The stock exchanges have been advertising. Why NASDAQ and the NYSE feel a need to do this, I don’t know.
We’ve been around this before, too, but it’s a different topic. Yes, corporations have quite legitimate reasons to be concerned about their stock prices, and will sometimes make detrimental decisions for the sole purpose of boosting them. Advertising in order to bolster their stock price isn’t very hard to imagine.
There is a lotta crapola advertised on TV for the potential future buyers who are now juveniles.
How many dopers are going to buy a HumVee for instance?
Just trying to create future demand and buyers.
Approx 50% of TV viewers aren’t going to buy ‘womens’ stuff and v/v.
To answer the OP, if they didn’t have reason to believe it was a good investment they wouldn’t ‘wste’ mney on advertising.
“Beware of the Cog”
Couldn’t that end up being a drain on the company? If they spend X million dollars to inflate the stock price through advertising, aren’t they forcing themselves to spend X million next year, just to keep the price from dropping back? And, if they want it to go up more, they have to spend 2X million the next year.
You do know that it’s not only the rich who invest, right?
If you live in America, yes, you have dealt with Con-Agra and ADM.
Not directly, but your cash has gone to them at some point. Where I live, the biggest buyers of wheat is the State Mill. The Mill proceses the wheat and waits for ADM and Con-Agra trucks to show up to ship it to bread/bagel/pasta/ etc, makers. Granted, you don’t deal direct with these companies, but you do business with them. And wheat isn’t the only commodity they deal in.
Outside the US, it’s a lower chance, but still likley.
Absolutely. But stock going up a couple of points does little for the small investor, but for a large investor, it means much more. That’s why I pointed out that it mainly enriched the rich.

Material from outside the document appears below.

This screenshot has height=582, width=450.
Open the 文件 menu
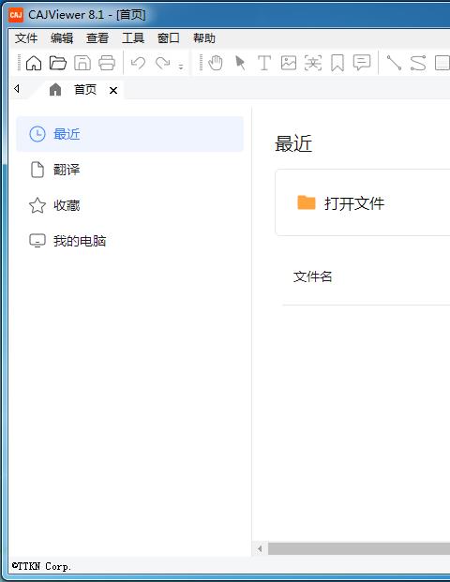click(26, 38)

I can tell you why NASDAQ does since I used to work for them. It’s all about name recognition. You should see how many logo shirts they gave us so we could advertise for them all the time. Remember the NFL NASDAQ Half-time Report? All that money for name recognition. Same deal with their $45,000,000 Times Square video wall. It seems to have backfired though, and I won’t be surprised to hear in a few years, “NASDAQ? What’s that?”
Well, they write it off just like any other expense, and the relationship isn’t that simple. BASF seems rather profitable; $34 B revenues for the last 12 months, earnings before tax of $6 B, according to the yahoo financial pages. If their spending however many millions on “name recognition” ads has something to do with the multiple they trade at, they probably figure it’s worth it, not that their multiple looks THAT high (current P/E is 26, a bit high given that their projected growth isn’t that great - PEG ratio given as 1.88 - at a glance, they look a bit overpriced to me following a recent runup, though they are paying a decent dividend).
I recall Thales advertising widely on British radio shortly before the carrier contract was announced. They got part of the contract so it was evidently money well spent.